Friday, October 7, 2011

Classic Serials: Undersea Kingdom, Chapter Nine

One of the great things about the old studios is that they never threw anything away.  Old costumes, props, sets, music, decoration... all of it was apt to reappear in some future production.  It gets so that, plopped down in the middle of a movie you've never seen, you can identify which studio it comes from just from what it re-uses from other films you have seen.  If you watch Mystery Science Theater 3000, for instance, you quickly come to see how much mileage Universal-International got out of its score from This Island Earth, its office set, and a bizarre painting that (as Tom Servo observed) looks like a burger.

Considering that Republic, producer of Undersea Kingdom, was one of the "poverty row" studios, you can bet they took as much advantage of their inventory as they possibly could.  Sound effects introduced here recur all through their serials (for instance, the sound of the Juggernaut in motion was used for the atomic gun sixteen years later in Radar Men from the Moon).  The Juggernaut itself was refurbished slightly in that same serial to become the Moon men's vehicle.

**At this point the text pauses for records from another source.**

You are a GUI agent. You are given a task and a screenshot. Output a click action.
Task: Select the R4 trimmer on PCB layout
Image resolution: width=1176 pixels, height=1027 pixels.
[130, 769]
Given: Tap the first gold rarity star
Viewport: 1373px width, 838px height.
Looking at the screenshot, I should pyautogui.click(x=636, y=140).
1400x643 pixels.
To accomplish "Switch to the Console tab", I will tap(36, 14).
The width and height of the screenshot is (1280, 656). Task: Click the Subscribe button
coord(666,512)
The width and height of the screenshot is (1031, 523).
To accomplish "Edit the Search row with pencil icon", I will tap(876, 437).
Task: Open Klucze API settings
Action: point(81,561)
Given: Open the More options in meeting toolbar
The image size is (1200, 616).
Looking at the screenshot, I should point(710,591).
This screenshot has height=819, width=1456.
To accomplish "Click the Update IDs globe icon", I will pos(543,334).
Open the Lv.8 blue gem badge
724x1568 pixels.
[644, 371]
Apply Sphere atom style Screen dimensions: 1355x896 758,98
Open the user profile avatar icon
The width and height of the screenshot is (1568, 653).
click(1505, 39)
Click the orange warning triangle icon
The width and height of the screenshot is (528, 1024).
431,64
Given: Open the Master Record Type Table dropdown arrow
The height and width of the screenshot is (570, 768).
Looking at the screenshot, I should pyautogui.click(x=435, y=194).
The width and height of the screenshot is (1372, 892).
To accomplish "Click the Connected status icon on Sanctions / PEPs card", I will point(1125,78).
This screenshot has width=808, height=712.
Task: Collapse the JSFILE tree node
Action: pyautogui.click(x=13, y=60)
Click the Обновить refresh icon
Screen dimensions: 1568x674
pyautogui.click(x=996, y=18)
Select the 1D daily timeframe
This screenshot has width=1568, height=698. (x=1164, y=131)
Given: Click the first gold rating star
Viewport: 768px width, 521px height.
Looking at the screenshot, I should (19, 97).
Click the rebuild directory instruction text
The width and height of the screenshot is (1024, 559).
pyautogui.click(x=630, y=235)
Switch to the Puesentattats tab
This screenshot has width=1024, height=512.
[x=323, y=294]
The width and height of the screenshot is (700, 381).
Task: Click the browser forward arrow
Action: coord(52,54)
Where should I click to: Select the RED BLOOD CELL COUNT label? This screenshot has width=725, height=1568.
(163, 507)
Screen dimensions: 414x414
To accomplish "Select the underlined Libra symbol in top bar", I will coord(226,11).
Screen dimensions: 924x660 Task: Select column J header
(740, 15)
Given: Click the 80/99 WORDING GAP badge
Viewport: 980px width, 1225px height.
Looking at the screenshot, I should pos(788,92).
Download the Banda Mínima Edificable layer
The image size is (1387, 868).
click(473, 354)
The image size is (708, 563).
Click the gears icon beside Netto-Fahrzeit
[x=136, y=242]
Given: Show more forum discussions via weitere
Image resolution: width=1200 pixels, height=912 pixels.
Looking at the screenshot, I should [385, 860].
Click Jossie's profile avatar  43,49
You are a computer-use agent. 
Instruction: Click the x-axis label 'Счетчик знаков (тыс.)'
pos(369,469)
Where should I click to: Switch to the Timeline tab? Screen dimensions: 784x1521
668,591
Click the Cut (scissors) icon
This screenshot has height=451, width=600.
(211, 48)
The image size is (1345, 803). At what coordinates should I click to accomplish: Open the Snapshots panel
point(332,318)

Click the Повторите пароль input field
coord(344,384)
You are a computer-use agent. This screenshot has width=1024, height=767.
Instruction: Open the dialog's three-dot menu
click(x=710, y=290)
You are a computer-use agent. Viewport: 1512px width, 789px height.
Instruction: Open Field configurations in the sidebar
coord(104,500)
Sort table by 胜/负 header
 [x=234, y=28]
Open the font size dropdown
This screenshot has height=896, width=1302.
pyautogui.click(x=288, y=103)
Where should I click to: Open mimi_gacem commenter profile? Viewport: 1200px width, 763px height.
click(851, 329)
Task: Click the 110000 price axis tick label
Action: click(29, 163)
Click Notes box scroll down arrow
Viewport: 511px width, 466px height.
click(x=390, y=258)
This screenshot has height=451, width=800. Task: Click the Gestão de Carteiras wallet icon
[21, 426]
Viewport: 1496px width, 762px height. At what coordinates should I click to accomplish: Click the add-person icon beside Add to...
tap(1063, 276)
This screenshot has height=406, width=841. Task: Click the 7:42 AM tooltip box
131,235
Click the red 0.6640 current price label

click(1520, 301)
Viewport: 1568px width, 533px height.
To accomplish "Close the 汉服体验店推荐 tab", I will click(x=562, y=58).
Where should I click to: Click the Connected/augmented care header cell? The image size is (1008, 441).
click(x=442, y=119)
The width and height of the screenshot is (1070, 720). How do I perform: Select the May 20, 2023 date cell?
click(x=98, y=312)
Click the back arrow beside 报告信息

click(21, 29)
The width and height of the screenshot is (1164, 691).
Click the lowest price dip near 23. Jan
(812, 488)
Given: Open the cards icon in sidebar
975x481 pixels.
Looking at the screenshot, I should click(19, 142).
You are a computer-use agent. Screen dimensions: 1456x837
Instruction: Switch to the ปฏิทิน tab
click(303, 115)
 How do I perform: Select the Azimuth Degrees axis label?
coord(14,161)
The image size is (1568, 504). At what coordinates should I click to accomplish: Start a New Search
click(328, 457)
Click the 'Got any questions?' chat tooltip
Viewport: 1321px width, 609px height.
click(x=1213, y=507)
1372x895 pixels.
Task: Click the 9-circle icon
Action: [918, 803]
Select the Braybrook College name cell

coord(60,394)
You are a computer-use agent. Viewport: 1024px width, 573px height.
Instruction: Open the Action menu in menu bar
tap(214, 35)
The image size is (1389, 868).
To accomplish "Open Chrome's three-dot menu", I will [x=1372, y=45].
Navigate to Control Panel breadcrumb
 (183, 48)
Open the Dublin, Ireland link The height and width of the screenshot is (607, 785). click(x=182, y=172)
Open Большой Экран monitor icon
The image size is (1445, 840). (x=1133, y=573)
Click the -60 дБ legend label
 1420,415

But the rampant re-use of Undersea Kingdom's Volkites so dramatically identified Republic serials that they came to be known as the "Republic Robots."  They appeared in Mysterious Doctor Satan (1940) and Zombies of the Stratosphere (1952), to name two.  Here's a still from the latter, lifted from chud.com's review:

Cash machines: You're doing it wrong

Much, much later, the Republic Robot also had an affectionate and closely-observed parody in Tom Paris's serial-based holodeck fantasy in Star Trek: Voyager.  I wish I knew enough to give you a complete (or even just longer) list.  Actually, what I really wish I knew is why, in Undersea Kingdom, they appear to have torsos decorated with handlebar mustaches.


Notes:

1:57 Sentenced?  I don't think the threat to kill him would work too well if he were already as good as dead.  Granted, it didn't work anyway, but...

2:53 I wonder if the kids in the audience stood up and booed these cheat cliffhangers.  I might have.

4:08 Uh, Hakur?  Not to tell you your job or anything, but this is a situation that normally calls for "drop your weapons, then get on the ground and put your hands behind your head" or something.

4:37 Advice for filmmakers: if you want to have your hero look heroic, don't have him squinting into the sun.  Well, unless he's Clint Eastwood.

5:35 "[M]y undersea kingdom of Atlantis."  It's funny, that's exactly how Unga Khan described it back in Chapter Two.  The recurrence gives me reason to ponder what, exactly, distinguishes Holy Sharad as a good guy.  I mean, yes, he doesn't want to conquer or destroy the upper world, and maybe that's the important thing to Crash et al, but his rule seems as arbitrary as Khan's.

7:43 You know, when you think of it, this plan depends for its success on Unga Khan's not having followed the battle with his magic television.

9:12 How does he know what priming powder is supposed to smell like?

10:05 "And why the hell are you dressed like that?"

15:23 Love the Volplane.  This serial has great production design.  I'd love to see more science fiction that shows what modern technology would look like if it had been invented in the '30s, with that great art deco/Frank R. Paul look.  Radiumpunk, anyone?